The interpretation is exactly as before. We are just counting how many times more the observed result occurs under the null than under the alternative and pondering this ratio by prior odds. Nonetheless, in this case the trend falls in the sort of same mistake as before because for any fixed p-value the false positive risk should be a monotonic increasing function of power. Also, whenever we get a significant result, the effect size that minimizes the false positive risk is the observed one so we don’t solve any of the previous problems, which are: the absence of criteria to define the reference group a substantive hypothesis belongs to, the trend favouring larger effects for a given p-value (known as the Mountains out of Molehills fallacy (Mayo, 2018, p. 240)), the ad-hoc choice of the alternative $H_1$ after seeing the data that precludes us from calling $P(H_1)$ a prior, the inverse proportionality between the observed power and the p-value that makes the sensibility and specificity positively related and the assumption that $H_0$ and $H_1$ exhaust the whole parameter space.

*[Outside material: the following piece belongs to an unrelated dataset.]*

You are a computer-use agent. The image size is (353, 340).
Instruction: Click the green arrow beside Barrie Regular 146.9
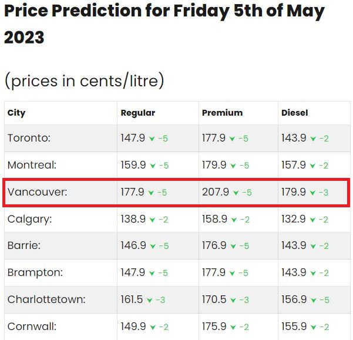click(x=153, y=246)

And there are at least three more reasons to dismiss this approach. Returning to the screening tests, it is important to understand that we don’t know the probability that a single person has the disease. Recall that in this context $P(H_0)$ is a frequency and saying that the probability a particular person has the disease is $p$ because there are $np$ people with that disease out of a population of $n$ people is like saying that a parameter is within a confidence interval with probability $p$ because the frequency the parameter lies inside is $p$. $P(H_0 | +)$ is just an overall probability, an statement about a population. We get the probability of a false positive not the probability a person got the disease. So when Ioannidis and Colquhoun say that you can compute the probability you are wrong given you claim an effect based on a particular statistically significant result, they actually take what they believe to be the proportion of wrong hypotheses developed in a reference group to mean the probability of every single hypothesis from that group. The second reason is that the p-value and the power of the test are not conditional probabilities, but this will be explained in a different post. The third one is that we need to compute no false probability risk because should never claim a discovery based on a solely result.

Futhermore, if we do bayesian inference, all this is akin to suggesting very skeptical priors on the model parameters. This way, domain expertise necessary for establishing informative priors is sacrificed in favor of an ill-defined sense that most research hypotheses, including our, are wrong. My advice is that if you are interested in quantifying the probability of an hypothesis being true, go full bayesian instead of resorting to this kind of frequenstein method.

For another comparison between NHST and screening tests, see Mayo & Morey (2017).